JMN: E o processo de travestilidade em sala de aula?

LC: Eu fui professora da rede pública de ensino de Luís Correia, como professora efetiva. Passei sete anos lá no ensino fundamental. Durante dois anos, que passei pelo processo de travestilidade, único espaço que ainda reservava a minha identidade masculina foi a escola. Nos últimos meses minha presença como homem ficou apenas lá. Foi um processo que iniciei em 2017 em uma palestra que dei sobre teoria queer. Chamava “Corpo Sem Órgãos” e fui de Letícia. Foi a primeira vez que eu assumi esta identidade. A partir da palestra, Letícia virou uma personagem que ministrava cursos e palestras. Mas aí comecei a dar aulas na Uespi [Universidade Estadual do Piauí], universidade que eu era vinculada como substituta, e comecei a dar aulas como Letícia. Comecei uma pegada de gênero fluido. Eu fluía da identidade masculina para a feminina de acordo com meu interesse. Quando eu queria botar um vestido e uma maquiagem, eu ia de Letícia. Mas também ia para a identidade masculina sem problemas. Só que a Letícia começou a chegar bem mais, aos poucos. As pessoas começaram a perguntar se me chamariam de Letícia ou meu nome civil, e deixei todos a vontade. Aos poucos todo mundo só chamava só de Letícia e aos poucos virei apenas Letícia. Foi um processo onde uma transição passou a ser permanência. Mas em muitos momentos, mesmo quando eu estava com a identidade masculina, as pessoas já me chamavam de Letícia. Nos últimos meses não importava se eu estava de vestido ou de camisa gola polo. A escola foi o único reduto que reservei isso. Não fiz o processo 100%, fiz em etapas. Eu até me cobrava com isso e questionava minha própria militância, mas o processo de cada um é individual. Não preciso me culpar por isso. Eu brincava de gênero.

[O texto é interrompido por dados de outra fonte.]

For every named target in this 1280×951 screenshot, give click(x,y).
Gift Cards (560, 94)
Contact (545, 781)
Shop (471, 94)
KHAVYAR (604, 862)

Letícia em sala de aula. Crédito: Raíssa Morais.

JMN: E após o concurso para professora efetiva da Ufpi?

LC: Prestei o concurso e passei. Mas antes eu entre em 2015, como “professor”, na Uespi. Eu sempre precisava de uma estabilidade financeira melhor para poder assumir a Letícia. Até 2016 não teve concurso então vi que não dava para esperar. E se eu nunca passasse? Nunca ia assumir quem eu era? Então mesmo sem virar efetivo eu virei Letícia. Mas depois que eu assumi a Letícia as coisas começaram a aparecer. Além de entrar no candomblé. Há um ano sou filha de santo. Foi uma mudança de criança em termos espirituais e sociais. Pude reinventar minha pessoa. Então entrei como efetiva na Ufpi. E isso é o marco histórico. Agora mesmo no RH aqui da Ufpi…[ela precisa parar a entrevista para atender a orientadora do doutorado] Eu tava falando para o pessoal quando assumi a Letícia eu não pude mudar minha identidade por conta da produção acadêmica. Tenho artigos publicados com meu nome civil, além de certificados de formação. Para eu mudar tudo isso era um processo muito grande. E como eu estava concorrer a essas vagas eu não queria passar por isso. Optei por não mudar o nome para uma segurança nas seleções. Tanto no doutorado como na seleção do mestrado. Mas agora não estou nem aí! Já sou efetiva. Vou mudar mesmo! Como estou aqui dentro, quero mudar logo para que toda a minha produção seja como Letícia Carolina. Tem a questão da pontuação e do tempo, que só dura cinco anos. Então meus artigos com nome masculino vão acabar nem valendo mais. Vou começar uma produção nova.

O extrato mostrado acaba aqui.